BÂTIMENT ‑ MARCHÉS PRIVÉS - 24.11.2022

Réception tacite de travaux : précisions et perspectives

La Cour de cassation a rendu une nouvelle décision sur les conditions dans lesquelles un entrepreneur du bâtiment ou un maître d’ouvrage peut se prévaloir d’une réception «tacite» pour des travaux. Une réforme se profile aussi à ce sujet…

Un critère à prendre en compte…

Pour la réception de travaux… Dans une affaire, un maître d’ouvrage (MO) avait confié à une société la réalisation de travaux de réaménagement d’un local en cabinet médical, le délai d’exécution étant fixé à deux mois. Cependant, pour une raison ou une autre, la société s’est vue contrainte d’abandonner le chantier…

À défaut de réception expresse… Après expertise judiciaire, le MO a décidé d’assigner la société (et son assureur RCD) en réparation des désordres affectant les travaux exécutés, et en indemnisation de ses préjudices immatériels, sur le fondement de la garantie légale décennale (qui suppose en principe une réception des travaux, non intervenue en l’espèce). À cet effet, le MO s’est prévalu d’une réception tacite des travaux. Il a mis en avant le fait qu’il avait payé la totalité du prix des travaux exécutés, mais aussi le fait qu’une réception tacite n’est pas soumise à la condition de l’achèvement des travaux.
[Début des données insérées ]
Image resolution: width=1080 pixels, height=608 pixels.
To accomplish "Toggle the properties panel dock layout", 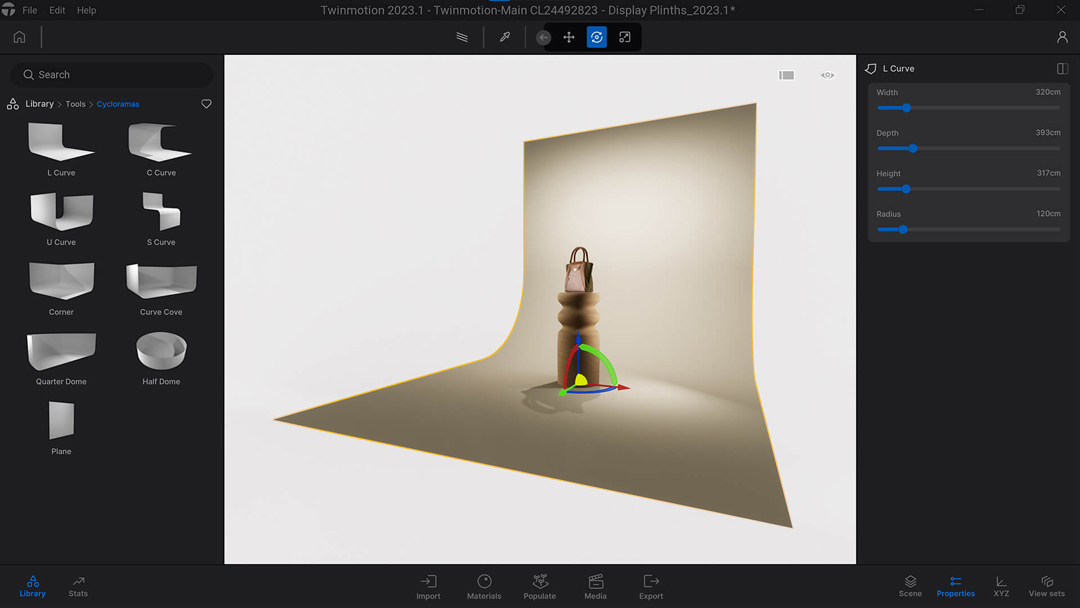I will click(1062, 69).

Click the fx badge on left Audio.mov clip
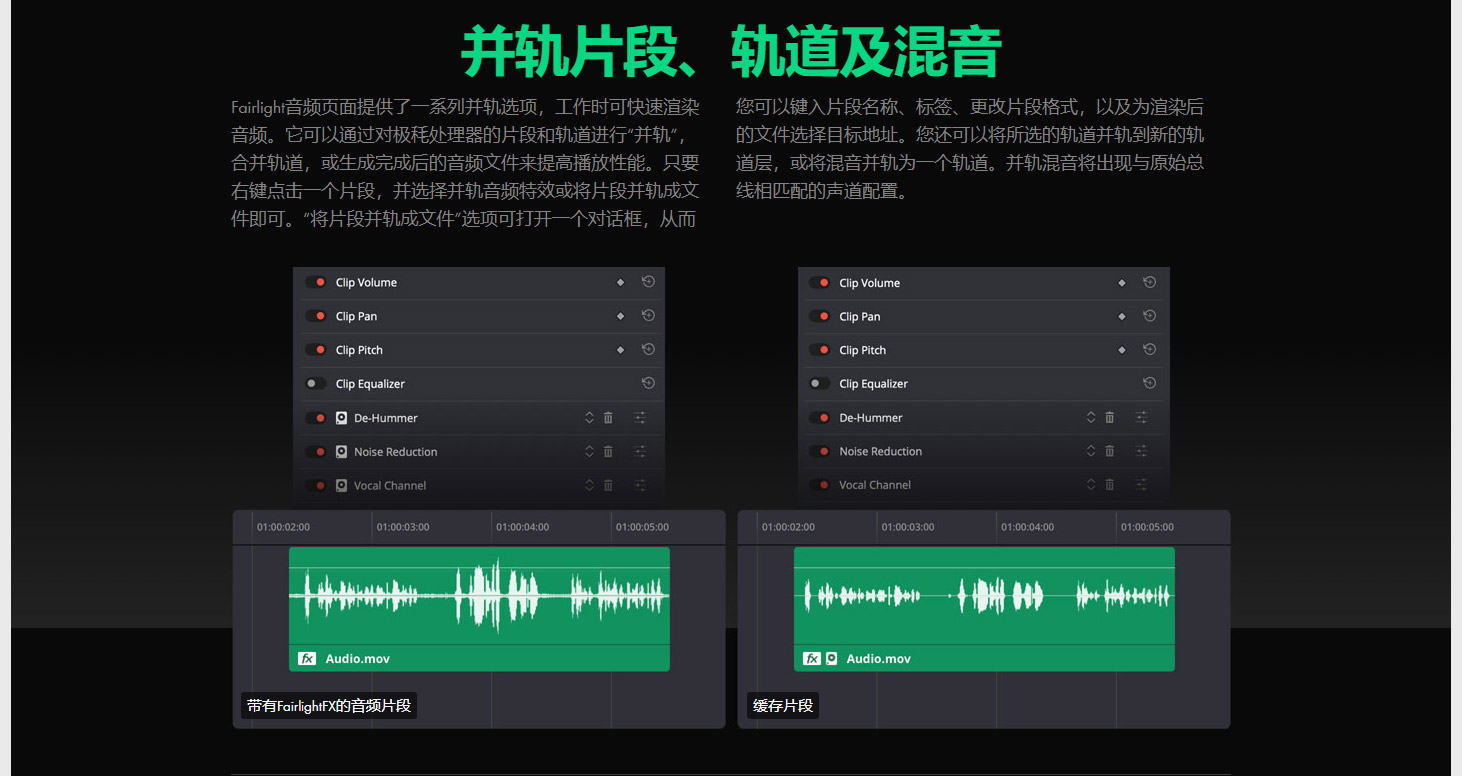[x=307, y=659]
Pour la réception tacite… La Cour de cassation a écarté la demande du MO, pour les motifs suivants. Le MO avait fait constater par huissier de justice, moins d’un mois après l’abandon du chantier par l’entreprise, non seulement l’état d’avancement des travaux, mais aussi les malfaçons les affectant. Quelques jours après, il avait mis en demeure la société de lui rembourser une somme correspondant notamment aux travaux mal exécutés. Puis, il avait demandé au juge, en référé, une semaine plus tard, la désignation d’un expert judiciaire.

Critère = volonté non équivoque ! Pour la Cour de cassation, la «contestation constante et quasi‑immédiate de la qualité des travaux, suivie d’une demande d’expertise judiciaire portant sur les manquements de l’entrepreneur» , était « de nature à rendre équivoque» la volonté du MO de recevoir les travaux. Il ne pouvait donc y avoir de réception tacite (Cass. 3e civ. 26‑10‑2022, n° 21‑22011) .
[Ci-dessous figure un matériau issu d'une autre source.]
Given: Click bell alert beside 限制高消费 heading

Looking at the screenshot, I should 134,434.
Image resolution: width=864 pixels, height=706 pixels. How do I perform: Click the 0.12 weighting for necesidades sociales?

Qui pourrait être consacré…

Une réforme en vue… Comme expliqué dans un conseil («Réforme du Code civil pour les travaux : le point», septembre 2022) , les pouvoirs publics s’apprêtent, par voie d’ordonnance ou sous la forme d’un projet de loi, à engager une importante réforme portant notamment sur les marchés privés de travaux (textes du Code civil).
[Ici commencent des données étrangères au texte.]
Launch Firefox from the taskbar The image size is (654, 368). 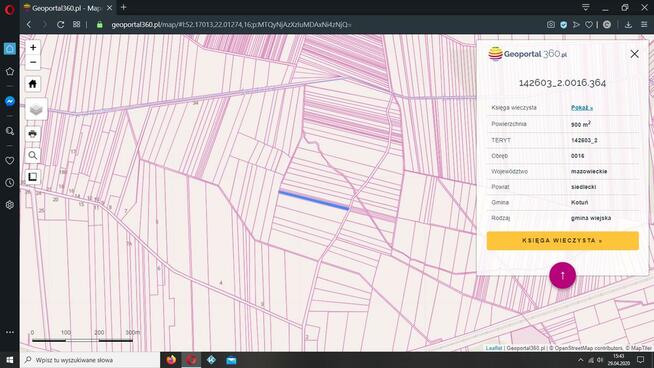click(171, 360)
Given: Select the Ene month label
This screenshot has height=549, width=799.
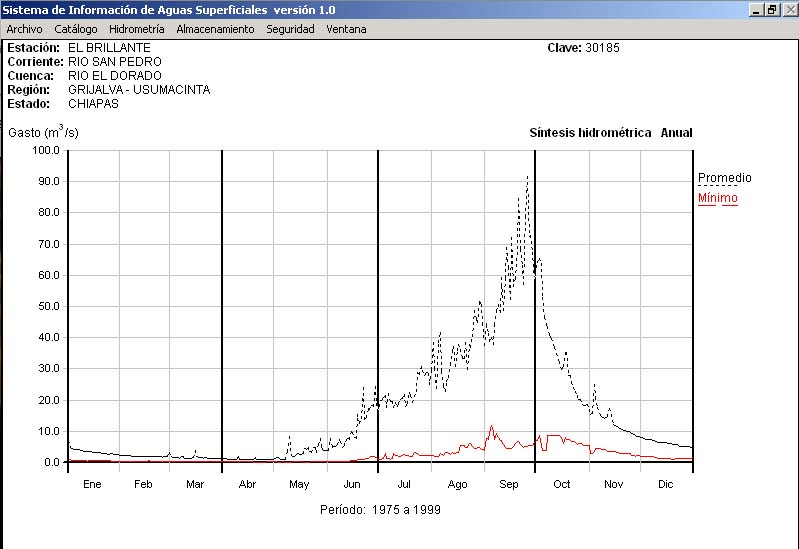Looking at the screenshot, I should click(92, 484).
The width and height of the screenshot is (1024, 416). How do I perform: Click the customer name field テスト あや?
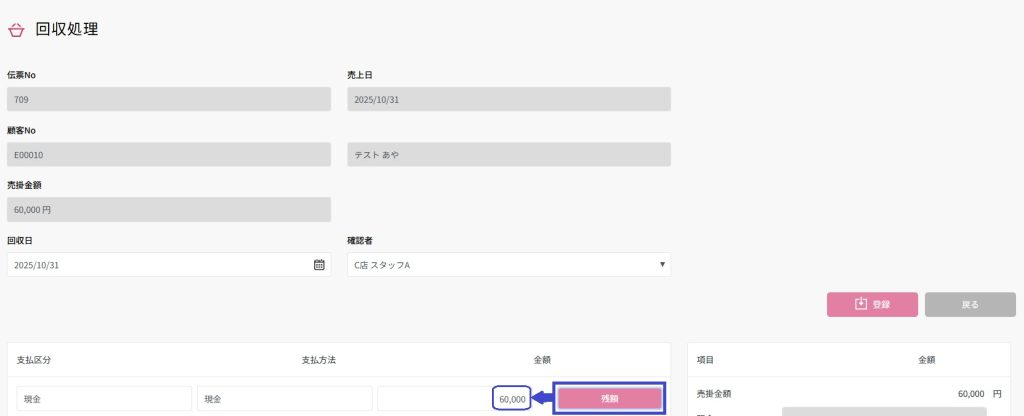508,155
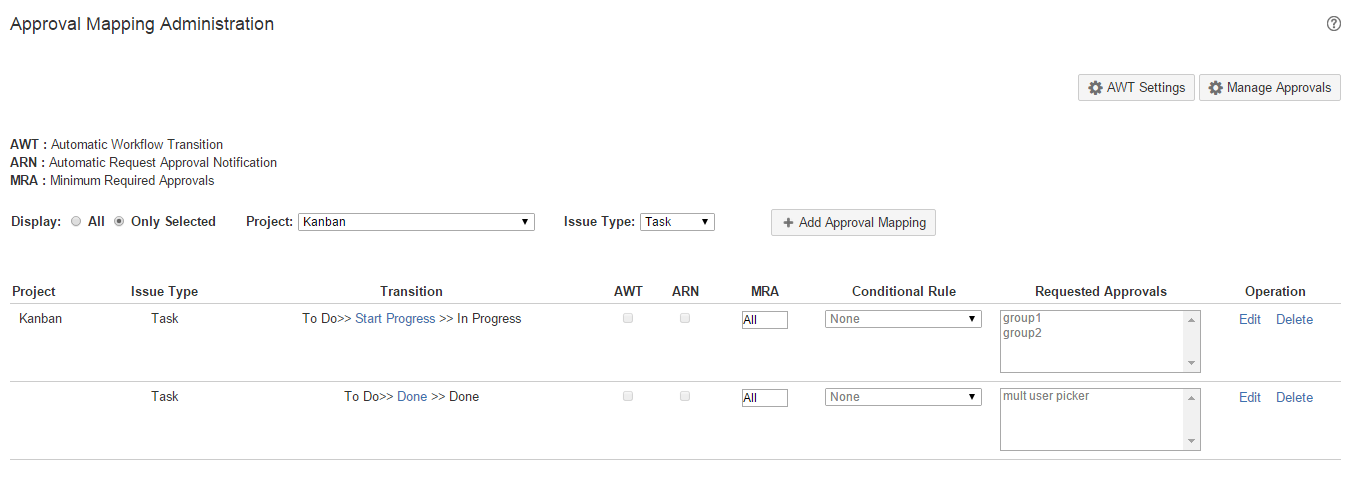Toggle ARN checkbox for Start Progress row
The height and width of the screenshot is (495, 1347).
point(685,318)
Pour la réception… À la différence de l’actuel article 1792‑6 du Code civil, la réforme prévoit de prendre en compte l’existence de la réception tacite, en donnant à celle‑ci une définition légale (cf. avant‑projet de réforme commenté) . Si la réforme aboutissait, un nouvel article 1774 verrait le jour dans le Code civil, afin de préciser que la «réception est l’acte juridique par lequel le client déclare accepter l’ouvrage, avec ou sans réserves» , et que la réception «est expresse ou tacite» . L’article 1776, al. 1er du Code civil préciserait en outre que la réception «peut être tacite si est caractérisée une volonté non équivoque du client d’accepter l’ouvrage» .

Avec une présomption légale…

Vous avez dit «présomption» ? Si la réforme aboutissait, un texte préciserait que «la prise de possession de l’ouvrage et le paiement du solde du prix font présumer la volonté non équivoque du client de le recevoir, avec ou sans réserves»(projet de réforme art. 1776, al. 2) . La jurisprudence de la Cour de cassation («Réception des travaux : des décisions à intégrer», septembre 2022) serait ainsi consacrée (cf. p.ex. Cass. 3e civ. 29‑6‑2022 n° 21‑17997) .

En pratique. Comme l’ont souligné les rédacteurs de l’avant‑projet de réforme, la présomption légale ainsi posée serait dite «simple» et non «irréfragable» (c.‑à‑d. automatique et sans possibilité de preuve contraire, en faisant simple).

La réception tacite suppose que soit prouvée la volonté non équivoque du maître d’ouvrage de recevoir les travaux, ce qui n’est pas le cas si leur qualité est vite contestée. Ce critère pourrait être prochainement inséré dans le Code civil.